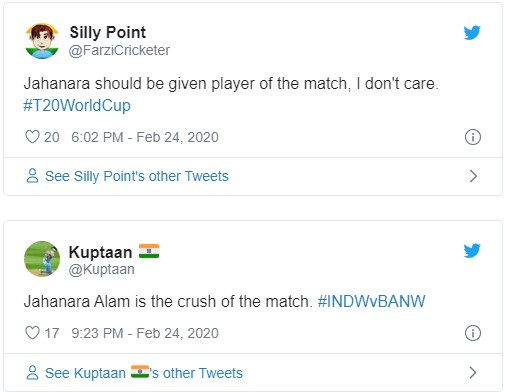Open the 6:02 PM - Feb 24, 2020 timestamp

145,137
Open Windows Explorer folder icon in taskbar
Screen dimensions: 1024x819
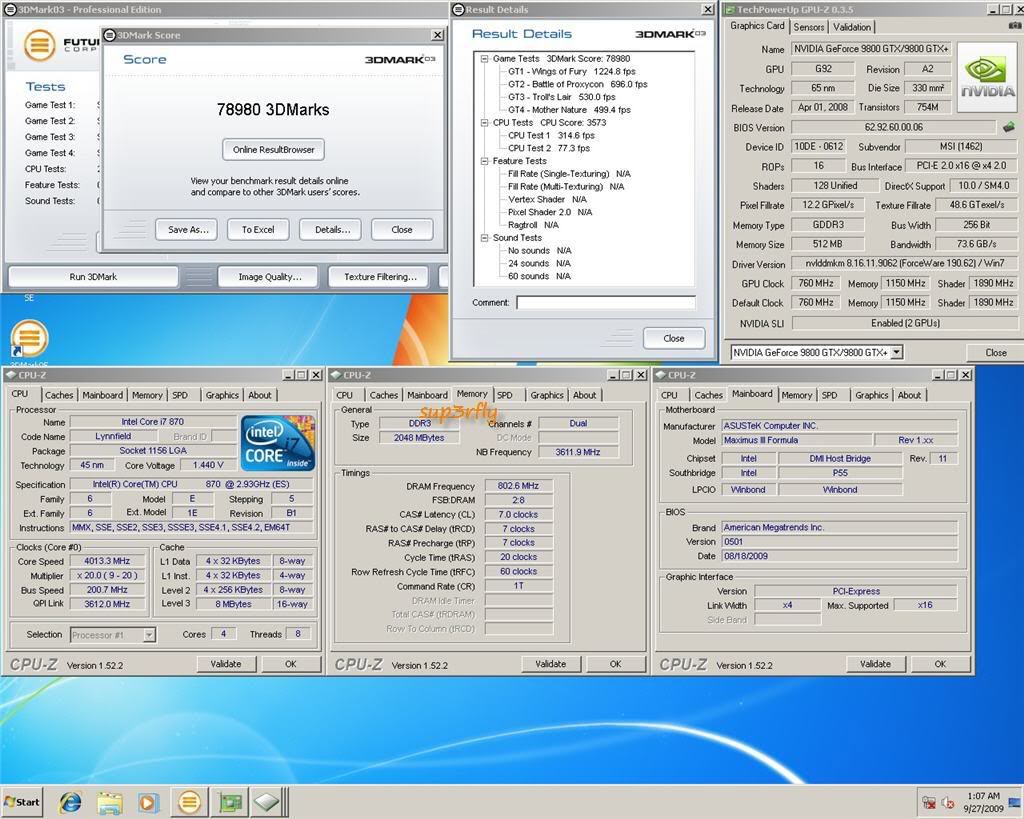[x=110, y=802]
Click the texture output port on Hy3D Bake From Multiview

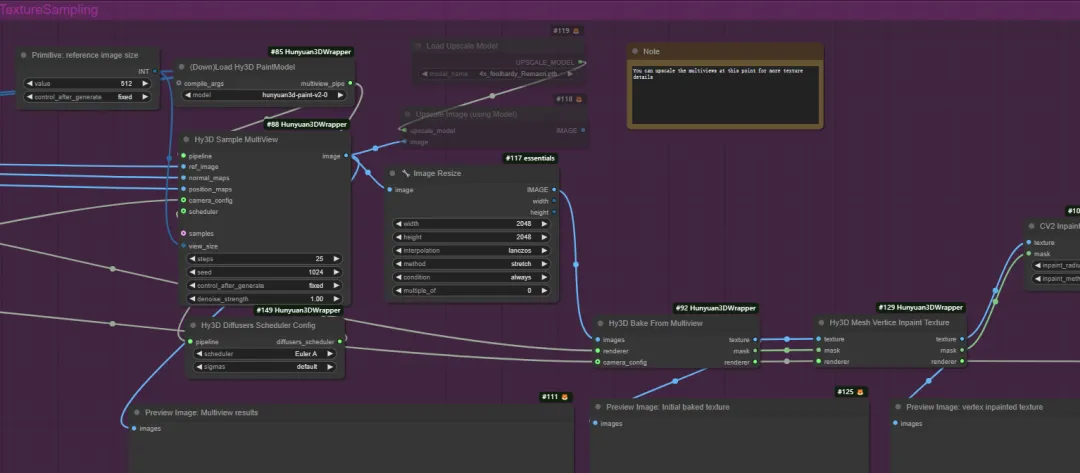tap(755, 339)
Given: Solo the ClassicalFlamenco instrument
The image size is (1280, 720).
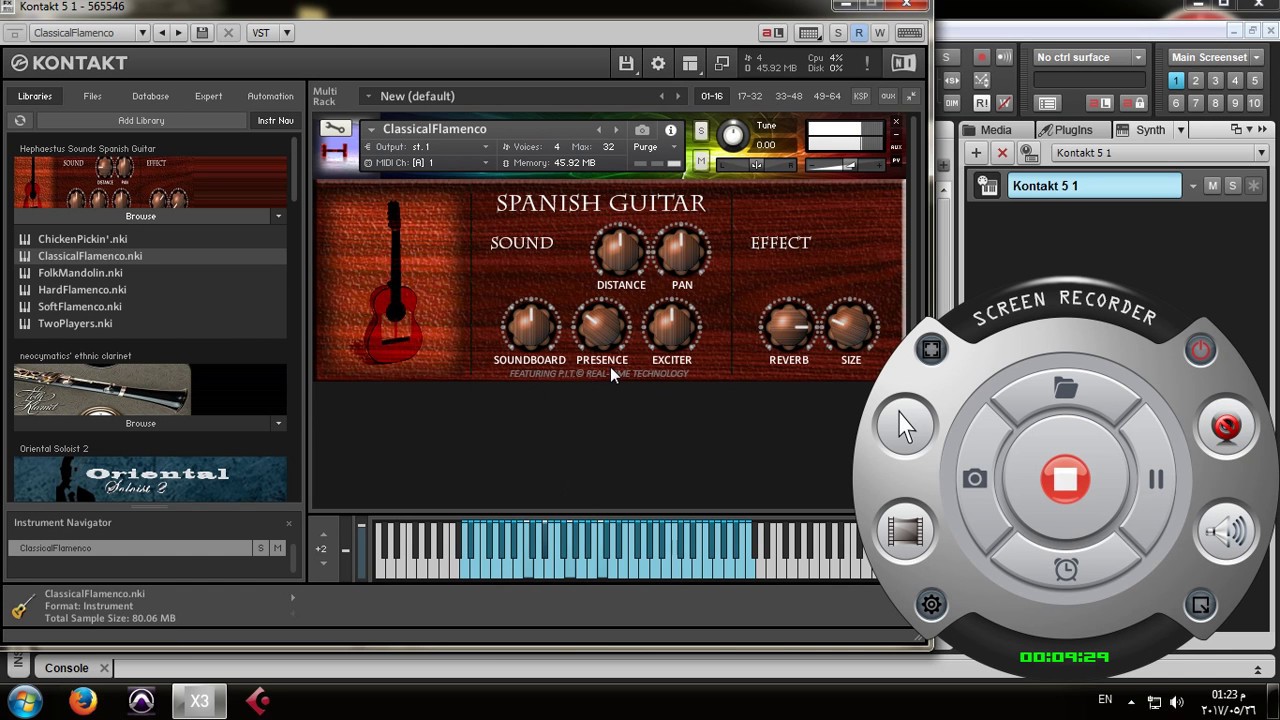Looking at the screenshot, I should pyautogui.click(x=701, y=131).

• TASK BRIEF
All lines from the one holding "Screen dimensions: 1024x819" to the end of the listing above need to be duplicated exactly. None of the pictures should be included.

• SOLVED EXERCISE
Screen dimensions: 1024x819
[x=110, y=802]
Click the texture output port on Hy3D Bake From Multiview

tap(755, 339)
Given: Solo the ClassicalFlamenco instrument
The image size is (1280, 720).
Looking at the screenshot, I should pyautogui.click(x=701, y=131).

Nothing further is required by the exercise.